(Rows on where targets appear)
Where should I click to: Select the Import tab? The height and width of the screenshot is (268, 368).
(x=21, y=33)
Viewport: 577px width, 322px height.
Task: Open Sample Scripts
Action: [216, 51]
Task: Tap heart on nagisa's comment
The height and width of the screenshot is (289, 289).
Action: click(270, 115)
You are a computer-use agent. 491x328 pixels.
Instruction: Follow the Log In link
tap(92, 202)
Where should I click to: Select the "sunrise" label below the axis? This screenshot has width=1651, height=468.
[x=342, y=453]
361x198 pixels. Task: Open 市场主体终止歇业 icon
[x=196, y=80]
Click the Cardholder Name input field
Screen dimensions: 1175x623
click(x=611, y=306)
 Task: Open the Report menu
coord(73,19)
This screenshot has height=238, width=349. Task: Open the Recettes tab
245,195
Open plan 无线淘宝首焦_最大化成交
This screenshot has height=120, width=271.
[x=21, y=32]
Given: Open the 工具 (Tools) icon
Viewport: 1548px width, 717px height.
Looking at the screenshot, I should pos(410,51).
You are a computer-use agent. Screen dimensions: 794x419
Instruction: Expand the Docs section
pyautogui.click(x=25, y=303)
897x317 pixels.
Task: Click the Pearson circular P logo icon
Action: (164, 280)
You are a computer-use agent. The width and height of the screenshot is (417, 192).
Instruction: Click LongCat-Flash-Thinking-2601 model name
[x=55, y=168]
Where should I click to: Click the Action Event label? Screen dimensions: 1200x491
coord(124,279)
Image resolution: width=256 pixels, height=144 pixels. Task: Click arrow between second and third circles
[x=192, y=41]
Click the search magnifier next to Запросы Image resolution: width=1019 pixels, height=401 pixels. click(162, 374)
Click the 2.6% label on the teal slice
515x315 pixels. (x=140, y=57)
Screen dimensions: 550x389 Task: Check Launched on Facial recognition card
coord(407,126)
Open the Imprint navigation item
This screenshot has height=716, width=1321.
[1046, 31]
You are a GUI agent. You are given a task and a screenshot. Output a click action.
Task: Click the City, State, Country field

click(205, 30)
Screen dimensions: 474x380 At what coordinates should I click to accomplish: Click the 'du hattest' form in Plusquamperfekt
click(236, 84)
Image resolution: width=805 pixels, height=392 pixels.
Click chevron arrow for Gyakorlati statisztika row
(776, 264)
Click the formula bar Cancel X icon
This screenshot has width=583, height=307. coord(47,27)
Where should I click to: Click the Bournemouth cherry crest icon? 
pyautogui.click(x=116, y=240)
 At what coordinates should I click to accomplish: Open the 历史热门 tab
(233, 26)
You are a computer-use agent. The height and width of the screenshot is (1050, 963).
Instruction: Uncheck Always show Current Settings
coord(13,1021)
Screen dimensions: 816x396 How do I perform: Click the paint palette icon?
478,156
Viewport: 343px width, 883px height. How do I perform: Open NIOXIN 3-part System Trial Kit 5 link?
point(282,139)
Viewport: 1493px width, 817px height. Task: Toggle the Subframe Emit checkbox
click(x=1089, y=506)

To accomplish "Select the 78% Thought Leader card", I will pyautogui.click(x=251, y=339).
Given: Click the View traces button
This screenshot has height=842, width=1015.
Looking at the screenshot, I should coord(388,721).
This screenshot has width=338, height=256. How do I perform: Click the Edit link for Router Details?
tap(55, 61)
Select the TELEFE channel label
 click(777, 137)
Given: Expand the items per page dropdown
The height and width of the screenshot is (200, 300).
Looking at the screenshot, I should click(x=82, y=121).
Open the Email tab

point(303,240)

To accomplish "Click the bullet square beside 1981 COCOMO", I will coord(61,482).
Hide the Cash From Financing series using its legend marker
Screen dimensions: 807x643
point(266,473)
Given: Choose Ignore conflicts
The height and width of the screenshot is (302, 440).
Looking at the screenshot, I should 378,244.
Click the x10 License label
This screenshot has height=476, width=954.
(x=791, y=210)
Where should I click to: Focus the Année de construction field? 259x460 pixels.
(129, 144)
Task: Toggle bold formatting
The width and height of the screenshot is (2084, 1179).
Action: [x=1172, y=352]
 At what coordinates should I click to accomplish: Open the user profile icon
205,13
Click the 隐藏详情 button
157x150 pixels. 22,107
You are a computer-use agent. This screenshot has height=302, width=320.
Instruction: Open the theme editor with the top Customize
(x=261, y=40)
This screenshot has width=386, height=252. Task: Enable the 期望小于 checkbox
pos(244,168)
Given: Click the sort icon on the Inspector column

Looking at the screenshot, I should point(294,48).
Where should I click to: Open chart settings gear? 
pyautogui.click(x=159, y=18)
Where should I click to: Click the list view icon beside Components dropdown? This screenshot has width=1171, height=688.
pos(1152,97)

Exercise task:
Report every line of the entries above that contains the word "Instruction". Only matches with the same capitalization count.

Response to this exercise:
Instruction: Follow the Log In link
Instruction: Expand the Docs section
Instruction: Click LongCat-Flash-Thinking-2601 model name
Instruction: Uncheck Always show Current Settings
Instruction: Open the theme editor with the top Customize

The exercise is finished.